## Excerpted passage

+++++

I’ve also included 3 articles written by Nico, below. They are in Afrikaans but the English versions will be included once they are all translated.
ORGANIC? BIOLOGICAL? NATURAL FARMING?
By NT Snyman B.Sc. Agric (Agron.)
- ARTICLE 1
Download this article here…
- ARTICLE 2
Download this article here… - ARTICLE 3
Download this article here…
Background: Nico Snyman
Nico is a scientist and researcher at heart, apart from being a farmer. He started off on an engineering degree but switched over to (( B. Sc. Agric. (Agron.) Pret)). He was also a Tractor Dealer and during that time introduced the Stubble Mulch and Minimum Tillage idea in the Bothaville / Viljoenskroon area years ago (1970) for the wind blown and dusty fields. He was also Head of Extension services & Head of Research and Development for many years in the tobacco industry.
After retirement he built a few revolutionary machines like a High Crop Tractor, Sugarcane Harvester, and low profile Stope Drill Rig for the mines. He is currently working on a proto-machine for commercial farmers to introduce the GROW AGRA straight into the soil together with organic material in one shot. There is however a lack of capital for further research and development until a grant can be obtained somewhere. In the meantime he carries on with the vegetable and maize trials (for the 5th year) and does cross breeding of maize and sugar maize for a more tasty and edible green mealie.
Qualifications: Dr P.W. Cloete
M.Sc org chem., D.Sc.(Agric. Biochem.), MB.ChB., ACAM (dipl. Cand.)

- Nico & Texas Grano onions. It was the 5th consecutive trial where the soil is now fertile enough that it does not need GROW AGRA for the time being, only raw material for food for the organisms. The image on the right: a single onion was placed on a side plate with 18cm diameter. These onions are too big for the market, but sweet and tasty. We donated 10 to the church fair where it fetched R4-00 each.

I’ll keep you all updated but there is sure to be a follow on post very soon. As I was putting this article together, an update came through my RSS newsreader from the Permaculture Research Institute of Australia; and yes, you guessed right, it was all about soils so I’ve decided to include it as well.
Bio-Agriculture – a Solution to Climate Change
by Craig Mackintosh
If I were to compare industrial, monocrop agriculture with permaculture or organic biological agricultural methodologies, and then boil my observations down to their base differences, I would describe them thus:
* Industrial agriculture focusses on feeding the plant
* Permaculture and organic biological agriculture focus on feeding the soil
For the industrialists, if they have a big green flush of foliage, in their mind they’ve succeeded. Whether the plant is healthy, or tasty, or whether the soil is being depleted, eroded, polluted and salinated in the process of growing it, is of secondary importance. The industrial system is about standardisation, transportability, externalised costs and instant gratification — or instant profits. Such plants normally have nutrient imbalances, and trace mineral dificiencies, that make them prone to pest and disease attack and make them less healthy for animals and humans. In addition, industrial agriculture turns our vast agricultural lands into carbon sources. Nitrogen fertiliser inputs systematically ‘burn up’ carbon rich humus, sending it into the atmosphere to act as a greenhouse gas rather than the foundation of soil fertility it was meant to be. Indeed, this form of farming should not be called agriculture at all, as ‘culture’ means to refine or foster, to bring about an improved state. Industrial agriculture does quite the opposite.

+++++

## What the task asks
Say whether each of these statements agrees with the excerpt on Nico Snyman and soil farming, answering yes or no and quoting the words of the excerpt that decide it. 1. Nico Snyman completed an engineering degree. 2. The trial onions sold for R4-00 each at the church fair. 3. Craig Mackintosh says industrial agriculture focuses on feeding the soil.

## Provided data
+++++

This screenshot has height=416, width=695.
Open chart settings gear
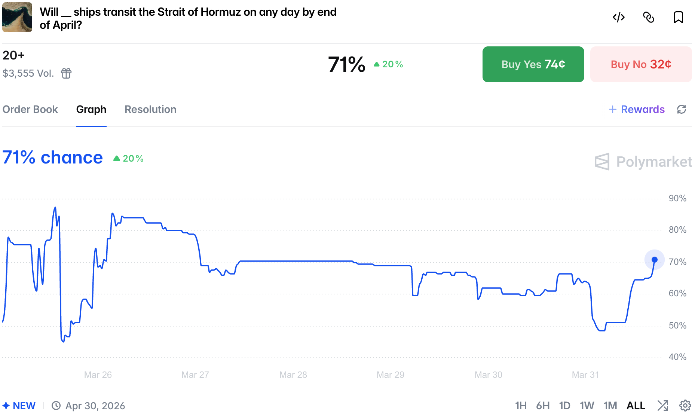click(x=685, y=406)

+++++

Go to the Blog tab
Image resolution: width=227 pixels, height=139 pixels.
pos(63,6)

+++++

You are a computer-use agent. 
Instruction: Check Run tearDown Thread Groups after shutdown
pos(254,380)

+++++

## Answer
1. No: "He started off on an engineering degree but switched over"
2. Yes: "We donated 10 to the church fair where it fetched R4-00 each."
3. No: "Industrial agriculture focusses on feeding the plant"